33. : The difficulty of assigning any definitional value to a "primordial germ" is due to the vagueness of idea attached to it in the popular mind, as well as to the diversified theories and speculations of the scientists concerning the origin of life. We can only define it as a "vital unit," as the chemist defines his smallest conceivable quantity--his "primary least"--of an element, as a "chemical unit."
34. : Let two comrades be shot at the same instant in battle, the one through the heart, and the other through the arm, shattering it badly. What is there to prevent the surgeon from taking a piece of bone out of the arm of the man shot through the heart and instantly killed, and using it to make good the arm of the man still living? Apparently nothing but that the dead man's bone will not knit. He may not have been dead five minutes, and Professor Beale's bioplasts might still be at work spinning matter and weaving tissue for the integrity of the displaced bone. Why will it not knit? Simply because the vital principle that differentiates matter is gone--can no longer act.

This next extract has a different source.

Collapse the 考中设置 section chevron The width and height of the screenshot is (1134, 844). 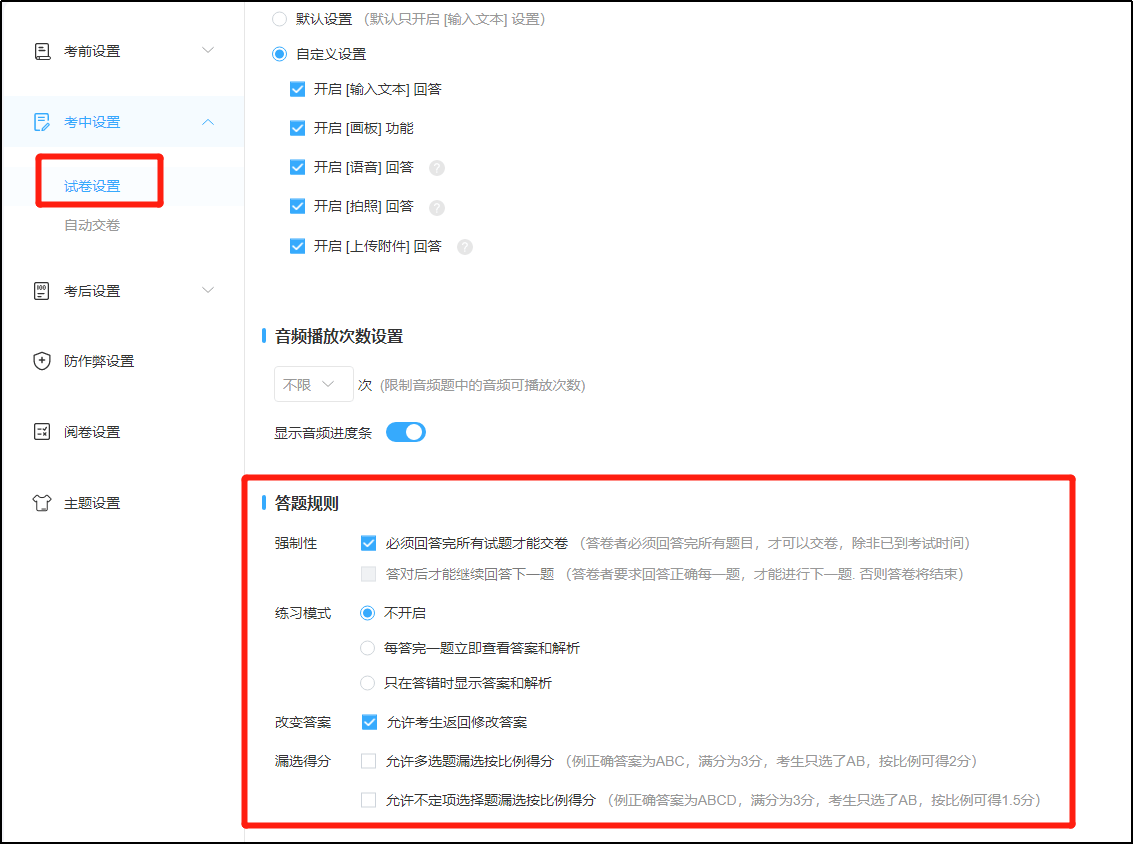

If the integrity of the bone depended on the action of the molecules, and not on the vital principle, there is no reason why this experiment should not be a success. For the molecules are all there, and their action will not be disturbed for hours after the death of the man shot through the heart.
35. : It is safe to adhere to the Leibnitzian axiom, Natura non agit saltatim.
36. : One of the most cultured classes of Christian believers in our day, holds that "all life is from the Lord;" that "He is the fountain, and we only the streams thence." And this, they claim, is true of all life. To "take away our breath," therefore, is to cut off this stream perpetually flowing from its invisible source--the fountain of all Life. When scientific methods substitute for a first cause a mere resultant effect, all primary principles disappear in their intermediates.
37. : Professor Marsh, of Yale College, has predicted that the "missing link" will be found in Borneo--evidently not crediting Mr. Stanley's statement about its presence in the interior of Africa. But one "missing link" is hardly enough; there ought to be an extensive family of them to complete Mr. Darwin's plexus. From the lowest genetic form to the anthropoid ape is a distance which does not half cover the length of this plexus--the immense gap between the monkey and the man being decidedly the greater length of chain. And yet the first half of the chain is traversed by innumerable forms--millions of links, so to speak. How, then, is the greater length of the plexus to be covered by a single "missing link?" A long line of caudal ancestry must be dug up, therefore, in Borneo, and shipped to the Peabody Museum, before this tremendous stretch in the chain of animated nature is satisfactorily accounted for. Borneo must be exceedingly rich in osteologic remains, even to bridge the chasm between its own ourang-outangs and the Dyaks, or aboriginal inhabitants, of that island.
38. : This daring hypothesis of the materialists is so utterly repugnant to all our ideas of a perfected Cosmos, that we have no patience with those advancing it. It is, at best, speculation run mad, and is based on no other assumption than that of the inherent imperfectibility of the universe as it came from the hand of God, or from the dynamic play of molecules extending throughout vast geognostic epochs.
From a materialistic stand-point this assumption of imperfectibility inevitably runs into the reductio ad absurdum. For if, in the play of the material forces of the universe, an infinite duration of past time has effected nothing but mutually disturbing and re-adjusting movements and relations among cosmical bodies, then an infinite duration of time to come can effect nothing but similarly mutual adjustments and re-adjustments in respect to such bodies. With an infinity of time, space, matter and motion, everywhere presenting a unity of phenomena in the universe, "there can never be anything," according to the great Stagirite, "unconnected or out of place, as in a bad tragedy." Conservation must, therefore, be the rule, and desinence the impossible exception.